WORK INSTRUCTIONS: Your task is to reproduce exactly the lines that run from the beginning of the data through the line where "Screen dimensions: 966x444" appears.

INPUT FOR THIS TASK:
# # # # #

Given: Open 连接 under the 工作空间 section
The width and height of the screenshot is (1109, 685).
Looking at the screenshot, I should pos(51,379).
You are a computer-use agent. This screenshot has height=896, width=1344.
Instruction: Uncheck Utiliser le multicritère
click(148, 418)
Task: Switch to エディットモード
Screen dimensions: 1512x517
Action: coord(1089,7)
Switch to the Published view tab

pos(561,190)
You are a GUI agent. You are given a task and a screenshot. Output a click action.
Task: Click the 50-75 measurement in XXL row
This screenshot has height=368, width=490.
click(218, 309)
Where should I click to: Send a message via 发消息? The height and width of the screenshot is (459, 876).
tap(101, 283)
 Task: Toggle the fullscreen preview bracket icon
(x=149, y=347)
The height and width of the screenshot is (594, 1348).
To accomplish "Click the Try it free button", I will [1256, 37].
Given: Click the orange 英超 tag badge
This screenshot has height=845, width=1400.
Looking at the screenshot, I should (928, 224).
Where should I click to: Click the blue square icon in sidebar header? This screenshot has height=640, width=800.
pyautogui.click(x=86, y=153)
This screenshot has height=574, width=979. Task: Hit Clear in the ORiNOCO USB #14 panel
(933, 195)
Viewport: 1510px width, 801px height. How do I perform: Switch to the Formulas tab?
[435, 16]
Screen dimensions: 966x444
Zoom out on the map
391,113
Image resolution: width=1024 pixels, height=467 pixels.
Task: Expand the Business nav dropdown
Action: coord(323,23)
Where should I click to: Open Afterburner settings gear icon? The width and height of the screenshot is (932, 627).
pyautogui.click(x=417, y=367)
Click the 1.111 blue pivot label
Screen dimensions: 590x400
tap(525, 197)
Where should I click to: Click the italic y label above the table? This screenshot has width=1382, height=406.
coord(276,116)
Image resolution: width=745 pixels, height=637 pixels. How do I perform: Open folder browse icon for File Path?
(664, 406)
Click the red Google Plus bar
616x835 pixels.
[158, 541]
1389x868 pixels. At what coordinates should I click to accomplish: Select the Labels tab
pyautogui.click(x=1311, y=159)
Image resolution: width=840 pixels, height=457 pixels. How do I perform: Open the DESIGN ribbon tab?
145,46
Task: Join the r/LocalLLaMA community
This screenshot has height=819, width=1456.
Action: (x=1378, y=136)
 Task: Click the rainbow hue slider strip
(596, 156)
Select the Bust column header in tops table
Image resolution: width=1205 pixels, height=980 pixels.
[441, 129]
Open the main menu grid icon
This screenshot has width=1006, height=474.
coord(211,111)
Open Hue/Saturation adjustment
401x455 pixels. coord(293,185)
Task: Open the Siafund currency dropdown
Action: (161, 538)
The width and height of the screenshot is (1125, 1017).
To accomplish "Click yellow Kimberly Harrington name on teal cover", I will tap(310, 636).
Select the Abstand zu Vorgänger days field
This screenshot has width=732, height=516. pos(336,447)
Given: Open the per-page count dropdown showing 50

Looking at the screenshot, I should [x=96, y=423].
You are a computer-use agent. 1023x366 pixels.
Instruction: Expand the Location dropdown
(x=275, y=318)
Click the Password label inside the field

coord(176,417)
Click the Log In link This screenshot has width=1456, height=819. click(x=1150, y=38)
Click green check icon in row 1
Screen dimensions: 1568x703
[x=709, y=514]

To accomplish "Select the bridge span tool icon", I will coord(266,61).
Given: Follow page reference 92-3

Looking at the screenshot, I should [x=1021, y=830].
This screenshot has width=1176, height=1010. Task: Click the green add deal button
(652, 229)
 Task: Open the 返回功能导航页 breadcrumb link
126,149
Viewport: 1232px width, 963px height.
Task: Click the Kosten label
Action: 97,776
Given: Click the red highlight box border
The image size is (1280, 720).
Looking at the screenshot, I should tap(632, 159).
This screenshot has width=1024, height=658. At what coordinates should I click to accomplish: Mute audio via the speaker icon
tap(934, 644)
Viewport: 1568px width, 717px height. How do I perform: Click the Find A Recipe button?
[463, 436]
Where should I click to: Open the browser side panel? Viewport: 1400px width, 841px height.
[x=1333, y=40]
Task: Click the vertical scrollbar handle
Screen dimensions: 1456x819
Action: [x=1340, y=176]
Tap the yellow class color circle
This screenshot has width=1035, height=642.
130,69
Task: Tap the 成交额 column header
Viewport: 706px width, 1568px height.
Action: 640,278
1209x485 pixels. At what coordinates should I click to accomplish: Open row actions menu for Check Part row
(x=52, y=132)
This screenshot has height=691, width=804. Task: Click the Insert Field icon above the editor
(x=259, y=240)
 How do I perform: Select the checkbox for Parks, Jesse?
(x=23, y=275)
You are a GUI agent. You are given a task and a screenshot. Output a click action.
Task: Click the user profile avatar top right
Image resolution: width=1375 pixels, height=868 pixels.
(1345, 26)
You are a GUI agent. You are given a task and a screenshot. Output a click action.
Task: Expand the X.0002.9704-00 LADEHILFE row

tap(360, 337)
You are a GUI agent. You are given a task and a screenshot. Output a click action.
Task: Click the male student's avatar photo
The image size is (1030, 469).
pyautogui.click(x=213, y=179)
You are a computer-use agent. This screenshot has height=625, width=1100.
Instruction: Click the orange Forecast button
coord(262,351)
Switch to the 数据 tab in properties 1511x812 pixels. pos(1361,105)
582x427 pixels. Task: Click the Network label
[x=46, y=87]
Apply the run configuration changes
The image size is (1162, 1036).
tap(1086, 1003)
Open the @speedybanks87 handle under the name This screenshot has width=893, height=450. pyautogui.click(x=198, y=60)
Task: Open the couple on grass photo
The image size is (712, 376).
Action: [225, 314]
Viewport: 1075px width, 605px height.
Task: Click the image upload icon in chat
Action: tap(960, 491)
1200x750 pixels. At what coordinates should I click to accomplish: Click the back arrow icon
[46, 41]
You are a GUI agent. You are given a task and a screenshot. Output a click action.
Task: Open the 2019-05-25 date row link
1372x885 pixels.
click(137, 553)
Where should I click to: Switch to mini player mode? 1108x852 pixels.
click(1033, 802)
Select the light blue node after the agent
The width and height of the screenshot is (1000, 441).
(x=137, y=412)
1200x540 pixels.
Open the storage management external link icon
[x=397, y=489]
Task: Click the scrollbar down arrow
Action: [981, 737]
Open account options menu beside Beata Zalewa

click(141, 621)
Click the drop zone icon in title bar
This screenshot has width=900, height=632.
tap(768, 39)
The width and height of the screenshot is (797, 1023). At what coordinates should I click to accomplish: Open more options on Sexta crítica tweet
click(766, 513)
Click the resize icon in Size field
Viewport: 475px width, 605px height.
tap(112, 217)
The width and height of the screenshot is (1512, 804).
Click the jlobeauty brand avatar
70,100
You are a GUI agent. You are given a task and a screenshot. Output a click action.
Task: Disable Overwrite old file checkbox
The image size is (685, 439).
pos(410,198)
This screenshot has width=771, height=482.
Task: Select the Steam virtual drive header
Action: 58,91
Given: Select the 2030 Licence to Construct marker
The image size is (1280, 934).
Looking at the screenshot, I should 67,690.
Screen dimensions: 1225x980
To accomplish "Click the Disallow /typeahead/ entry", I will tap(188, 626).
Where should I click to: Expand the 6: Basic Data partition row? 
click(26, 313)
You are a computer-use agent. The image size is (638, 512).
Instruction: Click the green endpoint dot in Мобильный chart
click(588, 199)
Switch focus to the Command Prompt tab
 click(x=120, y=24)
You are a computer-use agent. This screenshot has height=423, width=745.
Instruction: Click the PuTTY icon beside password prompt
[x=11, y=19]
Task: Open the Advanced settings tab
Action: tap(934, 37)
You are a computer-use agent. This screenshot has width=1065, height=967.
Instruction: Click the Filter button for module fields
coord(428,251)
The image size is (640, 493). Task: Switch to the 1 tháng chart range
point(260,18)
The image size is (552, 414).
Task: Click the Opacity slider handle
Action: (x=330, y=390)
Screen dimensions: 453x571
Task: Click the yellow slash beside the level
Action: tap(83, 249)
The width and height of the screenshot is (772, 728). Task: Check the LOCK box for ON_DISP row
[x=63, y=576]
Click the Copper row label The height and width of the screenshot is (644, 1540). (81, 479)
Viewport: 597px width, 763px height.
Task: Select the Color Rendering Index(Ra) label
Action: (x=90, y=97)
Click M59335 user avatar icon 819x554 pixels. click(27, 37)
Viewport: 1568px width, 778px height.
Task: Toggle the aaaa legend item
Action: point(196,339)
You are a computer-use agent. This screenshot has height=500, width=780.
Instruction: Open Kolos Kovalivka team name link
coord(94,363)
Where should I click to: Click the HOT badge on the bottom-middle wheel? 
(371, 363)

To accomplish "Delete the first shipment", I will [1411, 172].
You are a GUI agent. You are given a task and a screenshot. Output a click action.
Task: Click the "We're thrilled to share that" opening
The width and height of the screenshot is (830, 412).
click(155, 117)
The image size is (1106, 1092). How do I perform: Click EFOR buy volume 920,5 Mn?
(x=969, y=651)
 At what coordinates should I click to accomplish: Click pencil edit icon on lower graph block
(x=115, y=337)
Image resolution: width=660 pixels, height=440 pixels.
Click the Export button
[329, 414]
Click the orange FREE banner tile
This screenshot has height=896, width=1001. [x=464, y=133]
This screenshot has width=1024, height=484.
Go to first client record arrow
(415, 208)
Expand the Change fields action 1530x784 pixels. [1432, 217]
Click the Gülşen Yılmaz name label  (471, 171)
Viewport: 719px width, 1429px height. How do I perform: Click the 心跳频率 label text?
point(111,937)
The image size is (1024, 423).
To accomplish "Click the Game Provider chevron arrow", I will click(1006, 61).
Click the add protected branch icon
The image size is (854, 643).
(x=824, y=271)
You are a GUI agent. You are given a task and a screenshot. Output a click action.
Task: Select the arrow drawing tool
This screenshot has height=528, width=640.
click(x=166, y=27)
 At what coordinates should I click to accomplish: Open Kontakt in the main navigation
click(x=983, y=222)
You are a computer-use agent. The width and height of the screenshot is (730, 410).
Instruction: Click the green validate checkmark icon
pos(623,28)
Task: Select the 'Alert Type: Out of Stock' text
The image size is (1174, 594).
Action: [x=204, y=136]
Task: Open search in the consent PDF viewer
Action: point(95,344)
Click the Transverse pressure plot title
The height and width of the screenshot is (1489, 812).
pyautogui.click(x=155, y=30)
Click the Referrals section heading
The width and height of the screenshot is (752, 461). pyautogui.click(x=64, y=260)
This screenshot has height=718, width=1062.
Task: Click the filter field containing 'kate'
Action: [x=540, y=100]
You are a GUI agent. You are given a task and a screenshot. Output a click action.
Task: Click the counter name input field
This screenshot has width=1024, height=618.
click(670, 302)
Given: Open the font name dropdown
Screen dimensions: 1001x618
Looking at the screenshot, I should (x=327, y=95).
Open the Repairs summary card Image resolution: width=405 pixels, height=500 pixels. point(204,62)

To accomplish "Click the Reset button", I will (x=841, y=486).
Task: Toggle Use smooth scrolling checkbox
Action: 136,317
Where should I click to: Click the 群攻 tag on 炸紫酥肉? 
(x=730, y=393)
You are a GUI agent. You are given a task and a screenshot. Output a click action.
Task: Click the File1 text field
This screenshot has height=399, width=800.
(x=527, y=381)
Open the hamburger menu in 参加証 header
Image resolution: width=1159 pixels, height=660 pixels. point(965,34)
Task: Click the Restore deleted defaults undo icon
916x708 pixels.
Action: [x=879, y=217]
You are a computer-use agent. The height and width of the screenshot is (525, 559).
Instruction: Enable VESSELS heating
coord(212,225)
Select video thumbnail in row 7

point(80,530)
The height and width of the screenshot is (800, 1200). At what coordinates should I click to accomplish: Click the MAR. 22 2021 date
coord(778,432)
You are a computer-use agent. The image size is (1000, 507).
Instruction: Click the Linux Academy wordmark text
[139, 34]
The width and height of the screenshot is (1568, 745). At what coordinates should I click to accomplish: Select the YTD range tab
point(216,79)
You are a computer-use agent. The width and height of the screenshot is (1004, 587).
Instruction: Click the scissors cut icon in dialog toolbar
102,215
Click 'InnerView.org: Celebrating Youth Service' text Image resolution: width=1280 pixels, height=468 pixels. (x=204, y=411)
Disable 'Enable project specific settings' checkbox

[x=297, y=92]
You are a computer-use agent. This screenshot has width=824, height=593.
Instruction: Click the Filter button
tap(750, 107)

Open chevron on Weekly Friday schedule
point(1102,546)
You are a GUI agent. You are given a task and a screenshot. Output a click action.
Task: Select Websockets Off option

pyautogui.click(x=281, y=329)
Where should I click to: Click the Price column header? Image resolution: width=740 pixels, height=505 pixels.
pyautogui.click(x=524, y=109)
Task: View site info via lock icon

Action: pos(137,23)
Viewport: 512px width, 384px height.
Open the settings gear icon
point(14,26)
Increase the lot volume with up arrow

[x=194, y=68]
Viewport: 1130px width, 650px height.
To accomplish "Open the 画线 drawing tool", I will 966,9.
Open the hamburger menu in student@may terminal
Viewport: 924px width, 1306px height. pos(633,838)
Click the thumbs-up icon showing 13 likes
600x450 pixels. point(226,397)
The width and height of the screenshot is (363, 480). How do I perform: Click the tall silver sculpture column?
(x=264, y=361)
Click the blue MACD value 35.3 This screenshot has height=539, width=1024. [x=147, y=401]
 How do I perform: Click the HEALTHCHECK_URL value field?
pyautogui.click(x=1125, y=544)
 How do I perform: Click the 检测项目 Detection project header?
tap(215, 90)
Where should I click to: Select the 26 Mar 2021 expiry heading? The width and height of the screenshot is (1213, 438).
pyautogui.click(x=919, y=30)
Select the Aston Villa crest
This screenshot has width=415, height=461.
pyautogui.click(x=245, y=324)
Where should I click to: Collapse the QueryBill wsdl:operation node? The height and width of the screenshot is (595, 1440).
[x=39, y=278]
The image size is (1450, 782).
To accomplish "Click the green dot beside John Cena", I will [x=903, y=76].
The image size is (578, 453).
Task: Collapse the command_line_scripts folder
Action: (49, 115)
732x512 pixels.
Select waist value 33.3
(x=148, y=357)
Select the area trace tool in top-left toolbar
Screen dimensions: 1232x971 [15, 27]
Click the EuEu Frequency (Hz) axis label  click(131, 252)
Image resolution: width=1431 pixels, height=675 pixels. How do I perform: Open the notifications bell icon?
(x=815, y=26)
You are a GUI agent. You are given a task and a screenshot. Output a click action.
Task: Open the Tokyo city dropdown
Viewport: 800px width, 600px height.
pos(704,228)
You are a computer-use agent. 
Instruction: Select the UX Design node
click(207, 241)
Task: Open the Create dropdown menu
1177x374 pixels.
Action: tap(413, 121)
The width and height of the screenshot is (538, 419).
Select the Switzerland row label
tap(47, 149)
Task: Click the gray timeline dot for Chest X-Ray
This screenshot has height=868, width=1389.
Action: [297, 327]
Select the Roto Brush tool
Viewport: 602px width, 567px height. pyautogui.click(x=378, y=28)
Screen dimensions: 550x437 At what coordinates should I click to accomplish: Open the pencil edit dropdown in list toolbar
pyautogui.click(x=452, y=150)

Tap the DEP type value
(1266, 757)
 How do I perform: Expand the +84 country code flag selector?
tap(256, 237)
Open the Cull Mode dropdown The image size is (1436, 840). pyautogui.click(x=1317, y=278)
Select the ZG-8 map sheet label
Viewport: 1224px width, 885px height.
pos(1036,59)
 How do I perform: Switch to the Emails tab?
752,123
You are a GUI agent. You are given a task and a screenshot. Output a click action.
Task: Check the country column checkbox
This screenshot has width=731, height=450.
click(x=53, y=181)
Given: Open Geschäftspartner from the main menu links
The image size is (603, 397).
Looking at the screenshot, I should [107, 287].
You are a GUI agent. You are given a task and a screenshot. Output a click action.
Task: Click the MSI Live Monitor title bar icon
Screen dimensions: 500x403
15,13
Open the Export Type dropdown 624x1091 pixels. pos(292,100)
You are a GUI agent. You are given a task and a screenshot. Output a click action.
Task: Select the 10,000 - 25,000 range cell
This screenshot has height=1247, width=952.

# # # # #

REPLY TO THE TASK:
Given: Open 连接 under the 工作空间 section
The width and height of the screenshot is (1109, 685).
Looking at the screenshot, I should pos(51,379).
You are a computer-use agent. This screenshot has height=896, width=1344.
Instruction: Uncheck Utiliser le multicritère
click(148, 418)
Task: Switch to エディットモード
Screen dimensions: 1512x517
Action: coord(1089,7)
Switch to the Published view tab

pos(561,190)
You are a GUI agent. You are given a task and a screenshot. Output a click action.
Task: Click the 50-75 measurement in XXL row
This screenshot has height=368, width=490.
click(218, 309)
Where should I click to: Send a message via 发消息? The height and width of the screenshot is (459, 876).
tap(101, 283)
 Task: Toggle the fullscreen preview bracket icon
(x=149, y=347)
The height and width of the screenshot is (594, 1348).
To accomplish "Click the Try it free button", I will [1256, 37].
Given: Click the orange 英超 tag badge
This screenshot has height=845, width=1400.
Looking at the screenshot, I should (928, 224).
Where should I click to: Click the blue square icon in sidebar header? This screenshot has height=640, width=800.
pyautogui.click(x=86, y=153)
This screenshot has height=574, width=979. Task: Hit Clear in the ORiNOCO USB #14 panel
(933, 195)
Viewport: 1510px width, 801px height. How do I perform: Switch to the Formulas tab?
[435, 16]
Screen dimensions: 966x444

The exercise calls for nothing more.